わたしは初めての免許なので、学科教習もあり、
そちらは四輪も二輪も共通なので
第一段階も第二段階も10時間以上ずつあり、
頑張って授業を受けていかないと
学科が追いつかない…と聞きました。

ただ、わたしは技能教習の出来が悪く、
同時期に教習をはじめたひとたちが
次々とコースにでていくなか、
テントの下で何時間も
クラッチやブレーキを握る練習をしたり、
やっとコースへ出たと思ったら
足が地面に着かずに転んだり
(小型二輪とはいっても、
車体の大きさは普通二輪とほぼ同じなのです)
エンストばかりでろくに走れず補習、
低速走行で真っ直ぐポールにぶつかっていき補習…。

最初のころは、あたらしい先生にあたるたびに
首を傾げられ、
「ところで、自転車って乗れますか…?」と
訊かれ続けました。

ほんとうに、書いていてはずかしいような
教習の進み具合だったのですが、
先生たちは諦めずに熱心に教えてくださり、
質問しに行くと休み時間にも関わらず
バイクに乗って実演してくださったりもしました。

実は、入所のときに
「MTが難しそうだと判断した場合は
途中でAT (オートマ)への変更を
勧めるかもしれません」と言われていて、
最初のころはきょうこそ
MTは無理だと宣告されるかもしれない、と
毎回どきどきしながら教習を受けていました。

ところが、そんな宣告を受けることもないまま
第一段階の教習13時間目くらいで
(すでに規定の6時間の倍を超えていますが)

———

§ 出題: 二輪教習の体験記を、文章が止まったところから書き進めてもらえますか? この後に続く項目は、今回の作業にはまったく関係ありません。

———

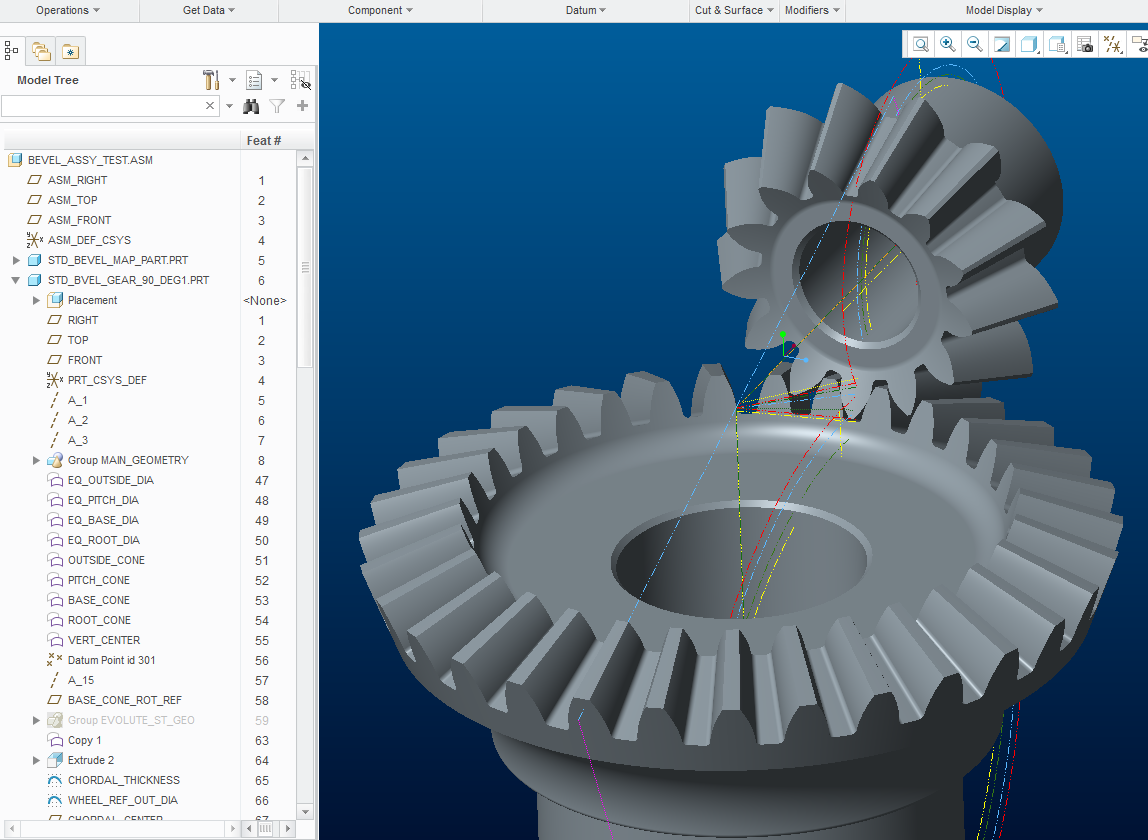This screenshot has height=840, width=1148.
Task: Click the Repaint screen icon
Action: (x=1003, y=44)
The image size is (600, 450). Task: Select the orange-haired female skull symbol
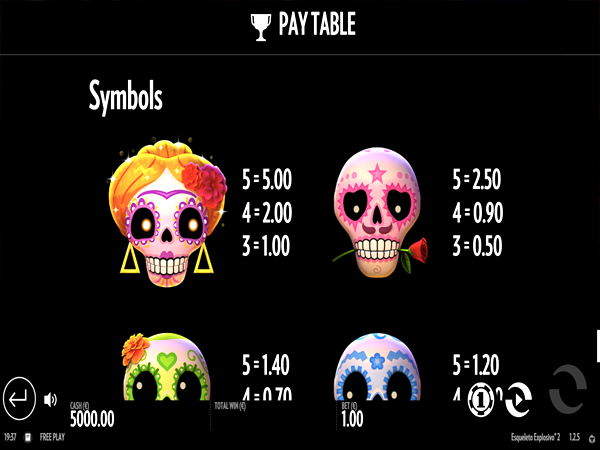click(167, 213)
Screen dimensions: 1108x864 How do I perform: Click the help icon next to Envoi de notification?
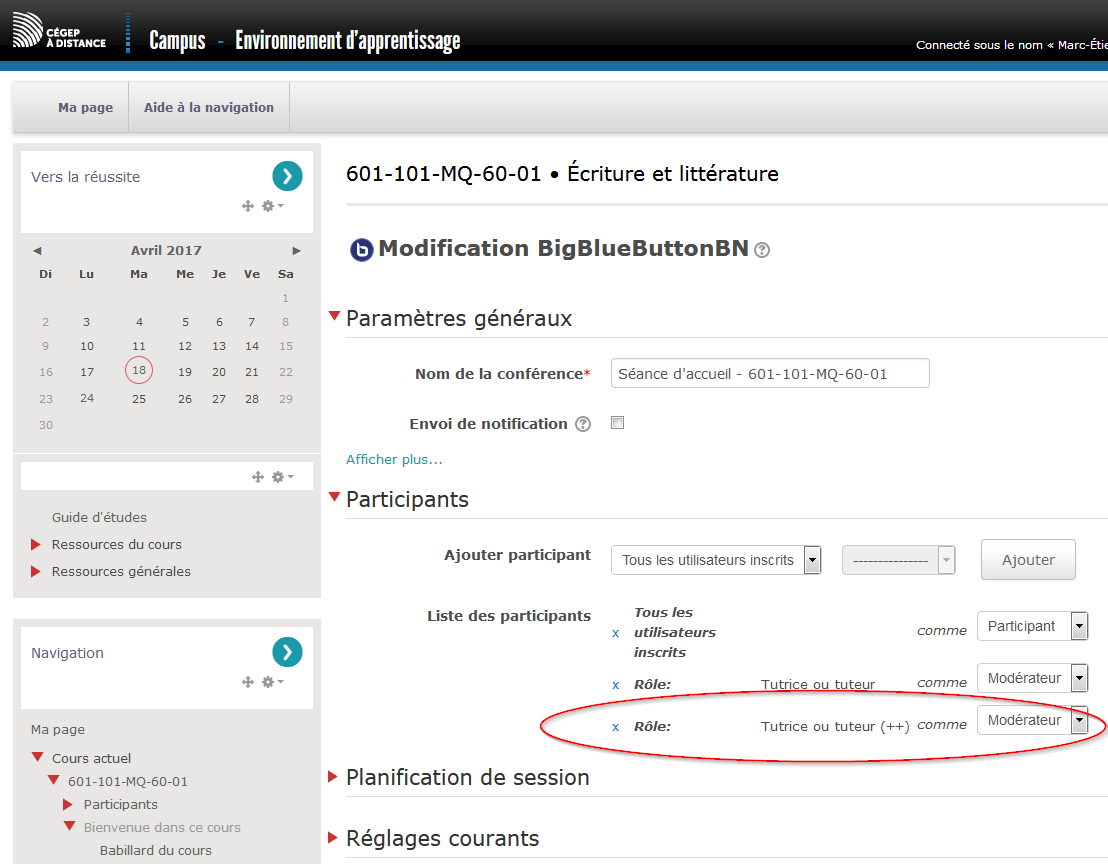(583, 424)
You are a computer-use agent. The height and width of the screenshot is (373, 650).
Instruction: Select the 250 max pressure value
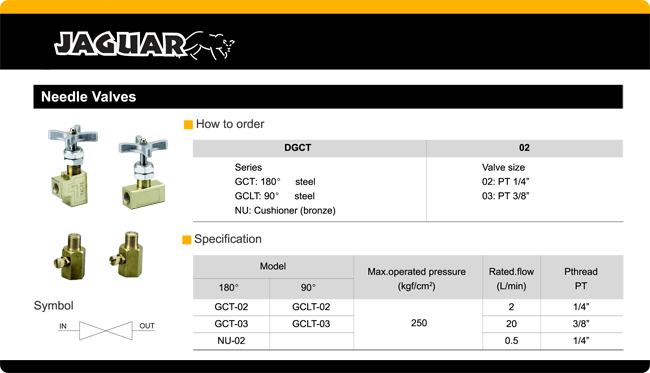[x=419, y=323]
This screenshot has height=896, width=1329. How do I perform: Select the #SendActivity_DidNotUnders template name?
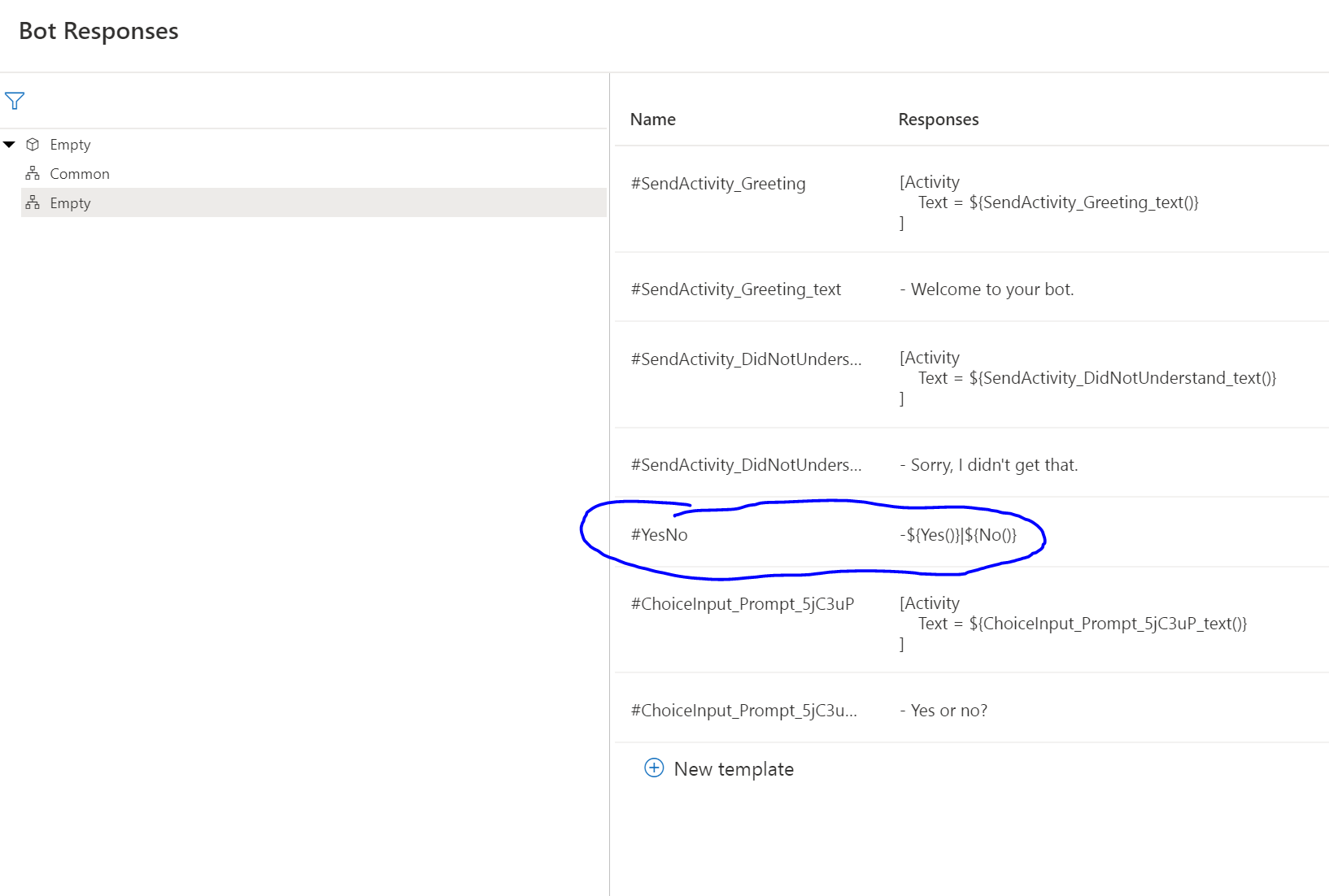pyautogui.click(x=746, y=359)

———

§ 回答:
急にスムーズにギアチェンジができるようになり、
コースアウトしてばかりだったクランク
(連続した直角の狭い曲がり道コース)を
すっと通れるようになりました。
(クランクは、休み時間に実演してくださった
先生の運転を真似できるよう練習しました。
小型二輪は教習生が少なく、
なかなか誰かを見本にできなかったのです)

そしてある日、急に
「一段階のみきわめをします」と言われ、
指示されるままにS字コースなどを走り、
その時間の終わりに
「きょうで一段階合格、次から二段階です」と…!

教習所に通っていて
一番うれしかった瞬間だと思います。
たぶん、卒業検定に受かったきょうよりも
喜んでいました。

結局わたしは、第一段階・15時間、
第二段階・10時間というかなり長めの時間をかけて
卒業検定の受験資格を得ました。
急かされていた学科教習も同じ週に終わりました。

そしてきょうは第1回目の卒業検定。
第1回目、と思っていたのは、せめて3回くらいで
合格できたらいいな…と思っていたから。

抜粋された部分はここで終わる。